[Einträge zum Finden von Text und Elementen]

══════

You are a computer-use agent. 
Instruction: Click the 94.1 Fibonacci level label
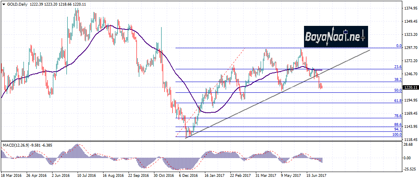coord(398,129)
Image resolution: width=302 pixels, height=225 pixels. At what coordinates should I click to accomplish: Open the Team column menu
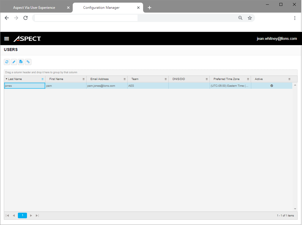[166, 79]
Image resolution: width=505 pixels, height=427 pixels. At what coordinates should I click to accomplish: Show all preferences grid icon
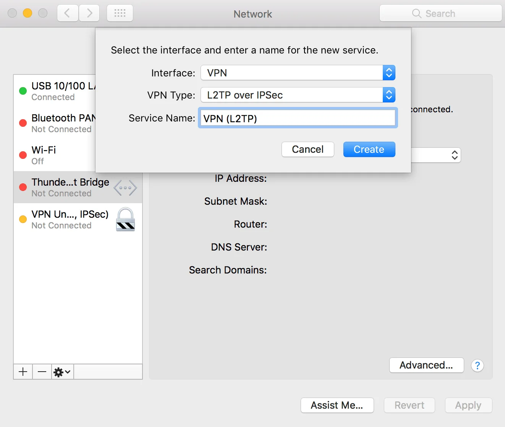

══════

ZIEL DER ÜBUNG:
Stelle die Zeilen aller Einträge oben als Markdown-Tabelle mit den Spalten „Nr.“ und „Zeile“ dar, ohne Leerzeilen. Lass die Bilder dabei weg.

ANTWORT ZUR ÜBUNG:
| Nr. | Zeile |
|---|---|
| 1 | You are a computer-use agent.  |
| 2 | Instruction: Click the 94.1 Fibonacci level label |
| 3 | coord(398,129) |
| 4 | Image resolution: width=302 pixels, height=225 pixels. At what coordinates should I click to accomplish: Open the Team column menu |
| 5 | [166, 79] |
| 6 | Image resolution: width=505 pixels, height=427 pixels. At what coordinates should I click to accomplish: Show all preferences grid icon |